> **Given task**
Copy the following records word for word, changing nothing.

> **The records**
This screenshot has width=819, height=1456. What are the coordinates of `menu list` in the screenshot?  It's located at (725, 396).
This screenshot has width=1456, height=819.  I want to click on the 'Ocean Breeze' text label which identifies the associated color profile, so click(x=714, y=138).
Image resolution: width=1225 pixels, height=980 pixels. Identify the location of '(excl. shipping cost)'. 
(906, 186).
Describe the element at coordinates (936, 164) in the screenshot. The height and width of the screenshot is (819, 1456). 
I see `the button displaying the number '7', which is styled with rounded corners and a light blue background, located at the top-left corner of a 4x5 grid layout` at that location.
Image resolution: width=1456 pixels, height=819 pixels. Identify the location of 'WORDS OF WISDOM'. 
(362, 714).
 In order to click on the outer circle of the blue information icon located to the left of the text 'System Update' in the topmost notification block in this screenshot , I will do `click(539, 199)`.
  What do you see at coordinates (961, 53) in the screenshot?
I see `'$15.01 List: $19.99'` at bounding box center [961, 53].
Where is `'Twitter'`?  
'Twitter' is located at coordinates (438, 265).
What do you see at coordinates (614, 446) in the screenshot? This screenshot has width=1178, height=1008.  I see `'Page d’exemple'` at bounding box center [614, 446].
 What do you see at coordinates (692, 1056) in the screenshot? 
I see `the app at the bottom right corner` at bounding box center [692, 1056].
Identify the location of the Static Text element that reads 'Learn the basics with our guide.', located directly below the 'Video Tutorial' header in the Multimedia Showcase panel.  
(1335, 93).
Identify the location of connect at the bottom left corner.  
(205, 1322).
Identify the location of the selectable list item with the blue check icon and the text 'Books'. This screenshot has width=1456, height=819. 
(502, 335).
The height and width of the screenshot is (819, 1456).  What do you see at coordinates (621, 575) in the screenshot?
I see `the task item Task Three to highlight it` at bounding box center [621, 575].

> **Answer to the problem**
This screenshot has width=819, height=1456. What are the coordinates of `menu list` in the screenshot?  It's located at (725, 396).
This screenshot has width=1456, height=819.  I want to click on the 'Ocean Breeze' text label which identifies the associated color profile, so click(x=714, y=138).
Image resolution: width=1225 pixels, height=980 pixels. Identify the location of '(excl. shipping cost)'. 
(906, 186).
Describe the element at coordinates (936, 164) in the screenshot. The height and width of the screenshot is (819, 1456). 
I see `the button displaying the number '7', which is styled with rounded corners and a light blue background, located at the top-left corner of a 4x5 grid layout` at that location.
Image resolution: width=1456 pixels, height=819 pixels. Identify the location of 'WORDS OF WISDOM'. 
(362, 714).
 In order to click on the outer circle of the blue information icon located to the left of the text 'System Update' in the topmost notification block in this screenshot , I will do `click(539, 199)`.
  What do you see at coordinates (961, 53) in the screenshot?
I see `'$15.01 List: $19.99'` at bounding box center [961, 53].
Where is `'Twitter'`?  
'Twitter' is located at coordinates (438, 265).
What do you see at coordinates (614, 446) in the screenshot? This screenshot has width=1178, height=1008.  I see `'Page d’exemple'` at bounding box center [614, 446].
 What do you see at coordinates (692, 1056) in the screenshot? 
I see `the app at the bottom right corner` at bounding box center [692, 1056].
Identify the location of the Static Text element that reads 'Learn the basics with our guide.', located directly below the 'Video Tutorial' header in the Multimedia Showcase panel.  
(1335, 93).
Identify the location of connect at the bottom left corner.  
(205, 1322).
Identify the location of the selectable list item with the blue check icon and the text 'Books'. This screenshot has width=1456, height=819. 
(502, 335).
The height and width of the screenshot is (819, 1456).  What do you see at coordinates (621, 575) in the screenshot?
I see `the task item Task Three to highlight it` at bounding box center [621, 575].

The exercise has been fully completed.